The Voice – Lean a little on the side of love
That lovely song was written and performed by Leanne Murphy, partner to poet Frank Prem. I’ve been singing along with it ever since I heard it. Yet as much as I love the melody and the gorgeous harmonies, it’s the lyrics that bring me out in goosebumps:
It doesn’t take much to show we care
It doesn’t take much to show we hear
It doesn’t take much to make a start
It doesn’t take much to hear the heart
For those not in Australia, ‘the heart’ is the ‘Uluru Statement from the Heart’ in which our First Nations people got together and asked us, the people [not the bloody politicians] to listen so we can all heal from the ravages of the past.

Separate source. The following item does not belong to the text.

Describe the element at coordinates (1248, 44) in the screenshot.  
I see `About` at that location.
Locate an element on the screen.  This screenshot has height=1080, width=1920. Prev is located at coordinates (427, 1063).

But we can’t listen if our First Nations People don’t have a Voice. Yes, there are lots of small voices, desperately trying to be heard, but they get lost in the noise. One Voice, that cannot be silenced by either political party, would finally give the First Nations Peoples of Australia a say in what happens to them. Not us. Them.
I was born in Hungary and came to Australia in 1957, just after the Hungarian Revolution in which people like my Dad chose to fight back against the Russian occupiers. Imagine if we’d been told, ‘yes, you can come to Australia, but you have to give up everything that makes you who you are – language, history, culture, cuisine, pride – because they’re no good. And after all that, we will decide what help you need. And when. And how.
There is a world of difference between choosing to learn a second language, choosing to learn a second history, choosing to become part of a new culture versus being forced into it.
Yet choice is exactly what Australian governments have always taken away from our First Nations People.
Yes, a lot of money has been spent on the ‘Aboriginal problem’, but where did most of that money end up? Are First Nations People living in McMansions with swimming pools and three car garages?
Excuse me while I laugh.
The truth is that most of that money ended up in the pockets of white contractors, white businesses, white people living a long, long way away from First Nations communities.
Was this just the result of blind paternalism? As in…’Daddy knows best’?
Or were successive governments trying to do something about the appalling life expectancy of First Nations people while at the same time stimulating our economy? Money, money, money…
The trouble with all the interventions we have made in First Nations Peoples’ lives is that they simply didn’t work. And they didn’t work because no one in power ever bothered to listen to what First Nations People were trying to tell them.
“Daddy, my feet are bleeding. I need new shoes.”
“No you don’t, you need this nifty toy truck.”
We haven’t made things better. Instead, we’ve done the same things, in the same ways, over and over and over again. And then we’re surprised when we keep getting the same poor result. Duh…
Isn’t it time to try something different? Isn’t it time to finally listen?
Voting ‘Yes’ in the Voice referendum will not hurt White Australia one little bit.
We won’t lose anything.
Instead, we’ll finally have a way of making Daddy listen. We will finally have a way to give our First Nations people what they need instead of what we think they need.
All we have to do is give First Nations People a Voice.
One small ‘Yes’ can do so much.
By contrast, what will a ‘No’ accomplish?
How is business as usual going to make anything better?
Surely a small start is better than no start at all?